O projeto Bahia Azul que parou a cidade de Salvador para drenar os esgotos da cidade e, levá-los para bem longe da baía de todos os santos mostrou que houve redução em 21% dos casos de diarréia em crianças. Trata-se de uma reedição do clássico trabalho de John Snow, agora de forma sofisticada e bem documentada. O artigo é de autoria do Prof Maurício Barreto do Instituto de Saúde Coletiva da Universidade Federal da Bahia, que poderá enviar o artigo completo solicitando em firstname.lastname@example.org
Background A city-wide sanitation intervention was started in Salvador, Brazil, in 1997 to improve sewerage coverage from 26% of households to 80%. Our aim was to investigate the epidemiological effect of this city-wide sanitation programme on diarrhoea morbidity in children less than 3 years of age.

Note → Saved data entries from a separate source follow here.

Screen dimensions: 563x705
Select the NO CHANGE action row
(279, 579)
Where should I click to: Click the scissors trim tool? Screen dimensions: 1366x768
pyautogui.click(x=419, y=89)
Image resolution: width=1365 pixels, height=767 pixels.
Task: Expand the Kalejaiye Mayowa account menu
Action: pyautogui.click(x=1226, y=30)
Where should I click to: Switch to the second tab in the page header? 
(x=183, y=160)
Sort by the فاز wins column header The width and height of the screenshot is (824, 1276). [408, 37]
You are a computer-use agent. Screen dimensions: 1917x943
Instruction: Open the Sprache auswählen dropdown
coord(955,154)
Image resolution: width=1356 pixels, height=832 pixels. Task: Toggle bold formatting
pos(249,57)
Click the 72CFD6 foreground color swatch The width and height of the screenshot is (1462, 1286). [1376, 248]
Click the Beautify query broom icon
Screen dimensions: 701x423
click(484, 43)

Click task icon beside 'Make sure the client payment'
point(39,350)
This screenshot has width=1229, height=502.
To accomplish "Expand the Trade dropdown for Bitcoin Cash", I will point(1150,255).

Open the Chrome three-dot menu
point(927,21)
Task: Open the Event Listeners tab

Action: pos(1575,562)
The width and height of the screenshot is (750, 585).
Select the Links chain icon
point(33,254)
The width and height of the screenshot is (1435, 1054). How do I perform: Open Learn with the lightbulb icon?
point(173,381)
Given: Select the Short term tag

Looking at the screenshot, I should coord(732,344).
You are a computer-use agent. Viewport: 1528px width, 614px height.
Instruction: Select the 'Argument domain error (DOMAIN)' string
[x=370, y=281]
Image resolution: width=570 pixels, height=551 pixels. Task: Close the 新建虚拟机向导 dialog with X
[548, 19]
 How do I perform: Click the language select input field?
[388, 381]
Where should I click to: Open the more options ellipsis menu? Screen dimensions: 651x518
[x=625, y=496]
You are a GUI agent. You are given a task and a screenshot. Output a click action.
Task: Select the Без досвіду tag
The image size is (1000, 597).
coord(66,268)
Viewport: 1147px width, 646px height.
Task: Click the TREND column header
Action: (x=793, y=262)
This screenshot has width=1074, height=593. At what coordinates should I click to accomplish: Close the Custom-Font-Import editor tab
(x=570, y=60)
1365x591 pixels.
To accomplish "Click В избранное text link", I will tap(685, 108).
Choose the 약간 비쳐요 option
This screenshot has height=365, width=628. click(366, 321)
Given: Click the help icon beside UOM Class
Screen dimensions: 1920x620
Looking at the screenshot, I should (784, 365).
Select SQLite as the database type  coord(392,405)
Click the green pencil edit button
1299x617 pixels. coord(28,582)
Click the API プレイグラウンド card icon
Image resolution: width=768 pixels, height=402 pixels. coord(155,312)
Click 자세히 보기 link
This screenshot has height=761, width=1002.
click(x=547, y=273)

Methods The investigation was composed of two longitudinal studies done in 1997–98 before the intervention (the sanitation programme) and in 2003–04 after the intervention had been completed. Each study consisted of a cohort of children (841 in the preintervention study and 1007 in the postintervention study; age 0–36 months at baseline) who were followed up for a maximum of 8 months. Children were sampled from 24 sentinel areas that were randomly chosen to represent the range of environmental conditions in the study site. At the start of each study an individual or household questionnaire was applied by trained fieldworkers; an environmental survey was done in each area before and after introduction of the sanitation programme to assess basic neighbourhood and household sanitation conditions. Daily diarrhoea data were obtained during home visits twice per week. The effect of the intervention was estimated by a hierarchical modelling approach fitting a sequence of multivariate regression models.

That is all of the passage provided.